La responsabilité de l’Etat

De toutes les expériences vécues et les témoignages des entrepreneurs, l’Etat n’est pas un partenaire crédible dans la gestion des projets d’exécution des marchés, parce que, dit-on, l’Etat paie mal, ou l’Etat ne paie pas.

La plupart des travaux restés en souffrances, le sont, parce que l’Etat, le ministère de l’Economie et des finances en tête, refuse souvent de faire des décaissements optimaux, dans les calendriers d’exécution des travaux pour les voir évoluer.

C’est ce qui  entraîne le phénomène du préfinancement avec les entreprises qui ont de bonnes relations avec les banques, ou les partenaires internationaux qui doublent ou triplent la mise des budgets d’exécutions en tenant compte du risque  de se faire rembourser après plusieurs mois, voire plusieurs années, ou à compte-gouttes.

Plusieurs entreprises togolaises ont aujourd’hui mis la clé sous le paillasson, en raison du fait qu’elles ont effectué des crédits auprès des banques en comptant sur le règlement de l’Etat en fin d’exécution, mais se heurtent à la difficulté de se faire rembourser.

Du coup, non seulement, elles sont harcelées par les banques, mais aussi par des prestataires de service et des fournisseurs à qui elles ont remis des bons de commande. Cette situation a crée une crise de confiance chez tous ces acteurs qui finalement ne croient plus à l’Etat. L’autre phénomène est la situation de déception au niveau du trésor.

Même si les fonds d’après exécution des travaux sont disponibles au trésor, il faut faire des pieds et des mains pour que le trésor les décaisse. La plupart du temps après une intervention d’une haute autorité de l’Etat, ou souvent après avoir accepté de se faire charcuté son argent par de véreux démarcheurs du trésor qui exigent des pourcentages de commissions. Voilà qui n’encourage pas l’exécution des marchés publics.

Au niveau des banques.

Le niveau de confiance étant très bas, les banques togolaises sont souvent réticentes à accepter des crédits, s’il s’agit d’un marché de l’Etat.

D’amères expériences enseignent aux banques de se méfier.  Plusieurs entreprises se sont vues arracher les patrimoines (engins et immeubles) pour refus de paiement.

CECO BTP  par exemple a vu des banques lui envoyer des huissiers pour notifier la saisie de plusieurs biens pour des crédits non remboursés, surtout, avec la caution à la base de l’Etat.
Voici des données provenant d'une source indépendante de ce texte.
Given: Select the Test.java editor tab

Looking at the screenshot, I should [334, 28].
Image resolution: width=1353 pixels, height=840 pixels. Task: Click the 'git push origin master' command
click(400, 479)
Parfois, ces fonds sont dépensés dans le financement des activités politiques en faveur du Chef de l’Etat ou du parti au pouvoir.

Obtenir donc un prêt dans une banque pour exécuter un marché devient un parcours de combattant : exigence des garantis extravagantes, notamment le titre foncier d’un immeuble, exigence   des cautions morales et physiques et des taux exorbitants de remboursement. Lenteur dans l’attribution du crédit. Frais parallèles lourds etc.

Le système paradoxal de prêt au Togo se résume au fait que ce ne sont pas les banques qui courent après les entreprises, mais c’est plutôt le contraire, avec, bien entendu, la résistance des banques à céder à la demande de crédit.

Monsieur le ministre, cela est un obstacle à l’exécution des marchés publics.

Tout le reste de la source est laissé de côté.